───── Article ─────

# Part 3. Time series classification - exercise

> Try your best in one of the UCR datasets!

Today you'll apply the knowledge acquired in part 3 to classify one of the datasets
from the popular UCR archive for time series classification (TSC). You don't have 
to build the TSC algorithm from scratch if you don't want to, but rather make use
of high level tools, such as:
- [aeon](https://github.com/aeon-toolkit/aeon): Implements every kind of TSC algorithm 
covered in this course (distance-based, dictionary-based, deep learning based, 
rocket-based...). It is compatible with scikit learn.
- [tsai](https://github.com/timeseriesAI/tsai): Implements many deep neural architectures
for TSC, beyond InceptionTime (e.g. Transformers for time series). It also has a
fast implementation of ROCKET-based algorithms. It is built on top of fastai (which
in turn is built on top of Pytorch)
- [tslearn](https://github.com/tslearn-team/tslearn#available-features): Compatible
with scikit-learn.

─────

- **Task to carry out**:
Pick up the time series classification exercise above where it stops and keep writing it.

───── Stored data ─────

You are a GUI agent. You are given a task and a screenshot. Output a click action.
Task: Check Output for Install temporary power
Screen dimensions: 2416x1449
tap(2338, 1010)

─────

- **Exercise response**:
- [sk-time](https://github.com/sktime/sktime). Impklements multiple TSC algorithms,
including all of the ones seen in this course

The data we will use in this session comes from The City of Melbourne, Australia. They have developed an 
automated pedestrian counting system to better understand pedestrian activity 
within the municipality, such as how people use different city locations at 
different time of the day. Their objective is to analyse this data in order to 
facilitate decision making and urban planning for the future. To see an interactive
webapp with the pedestrianconting system in action, check it out [here](https://www.pedestrian.melbourne.vic.gov.au/#date=11-06-2018&time=4). 

To create a TSC dataset out of this experiment, time series researchers have 
extracted data of 10 locations for the whole year 2017. The series represent
pedestrian count for 12 months of the year 2017. Classes correspond location of sensor placement: 
- Class 1: Bourke Street Mall (North) 
- Class 2: Southern Cross Station 
- Class 3: New Quay 
- Class 4: Flinders St Station Underpass 
- Class 5: QV Market-Elizabeth (West) 
- Class 6: Convention/Exhibition Centre 
- Class 7: Chinatown-Swanston St (North) 
- Class 8: Webb Bridge 
- Class 9: Tin Alley-Swanston St (West) 
- Class 10: Southbank 

There is nothing to infer from the order of examples in the train and test set.

## Download the data

In [3]:
from fastai.data.external import untar_data

path = untar_data('https://timeseriesclassification.com/aeon-toolkit/MelbournePedestrian.zip')
print(path)

/home/victor/.fastai/data/MelbournePedestrian


In [5]:
path.ls()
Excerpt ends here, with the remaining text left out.